The cross-class probes involve the presentation of midpoint and boundary stimuli from the À and B̀ classes as samples in some trials and as comparisons on other trials. When the midpoint and boundary stimuli were presented as samples, their unit values were those obtained from the variant-to-base tests in Phase 2. This occurred because the midpoint and boundary stimuli were functioning as samples in the cross-class tests and in the variant-to-base tests. Likewise, when the midpoint and boundary stimuli were presented as comparisons, their unit values were those obtained from the base-to-variant tests in Phase 2. This was done because the midpoint and boundary stimuli were functioning as comparisons in the cross-class tests and in the base-to-variant tests.

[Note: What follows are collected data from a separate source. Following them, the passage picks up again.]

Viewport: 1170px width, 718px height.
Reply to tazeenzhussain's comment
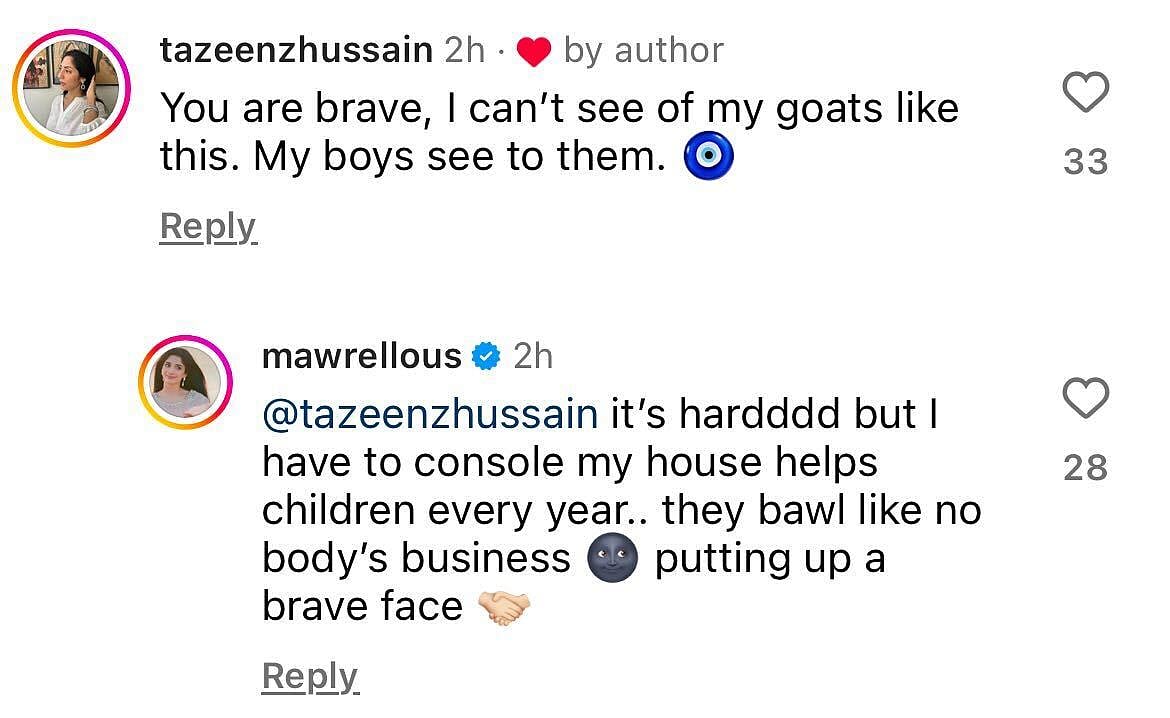[x=208, y=227]
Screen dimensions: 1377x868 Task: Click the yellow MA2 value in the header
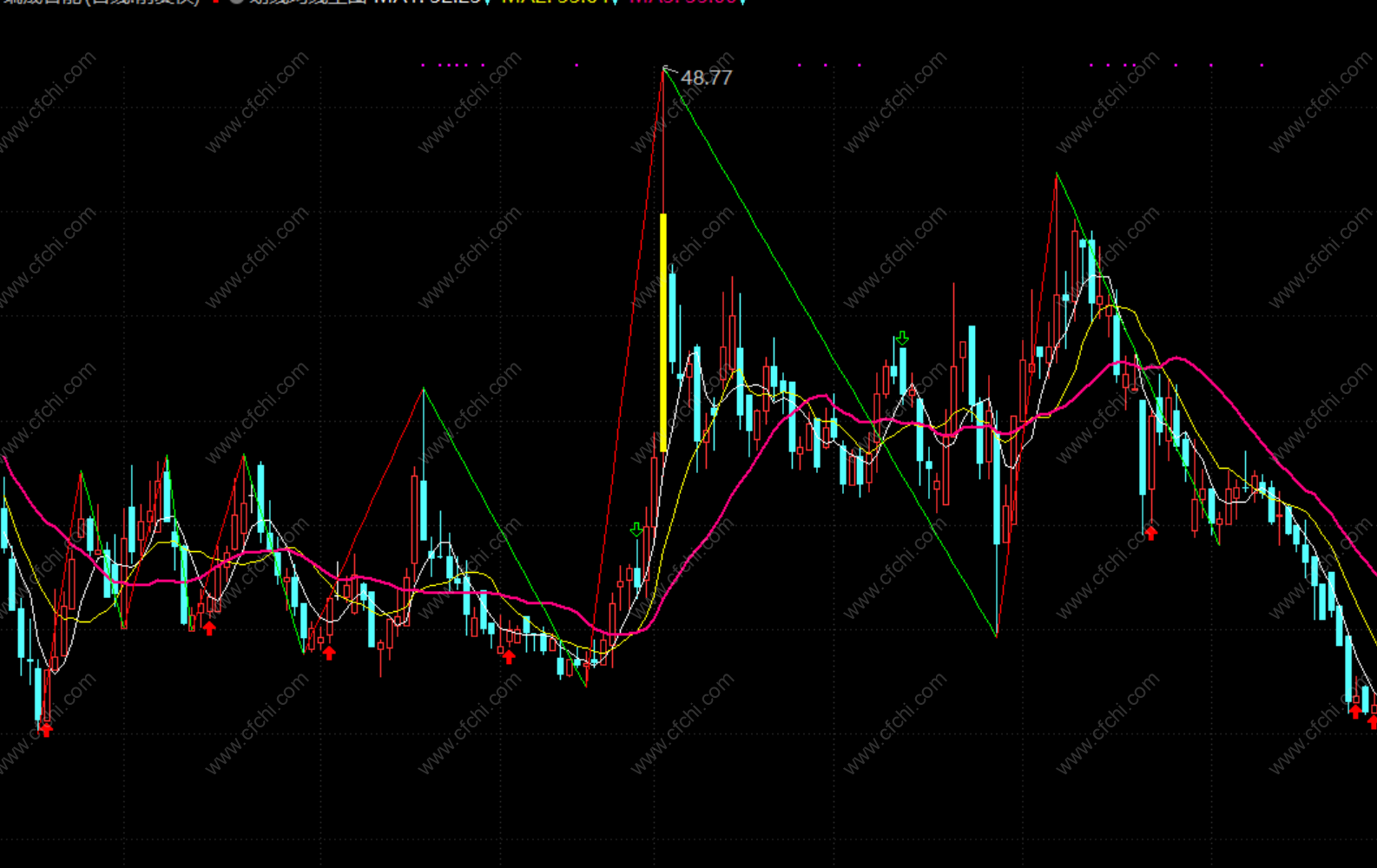556,3
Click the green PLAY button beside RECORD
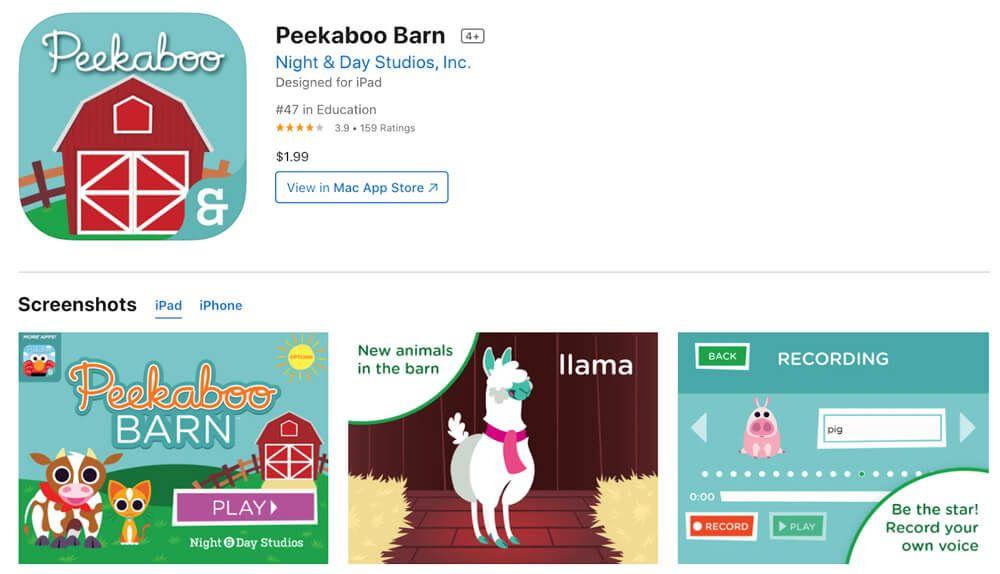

In each block, trials were presented in a randomized order without replacement. In addition, all of the trials in a block were presented with no differential feedback. Each cross-class probe for a given linked perceptual class was presented eight times in a block for a total of 144 trials (8 trials per probe type × 3 probe types per block × 6 blocks).
Results and Discussion
Class-linking conditional discriminations and symmetry
Conditional discriminations used to link the two perceptual classes were acquired rapidly and with no significant differences across training conditions. Most subjects passed the symmetry test on the first test block.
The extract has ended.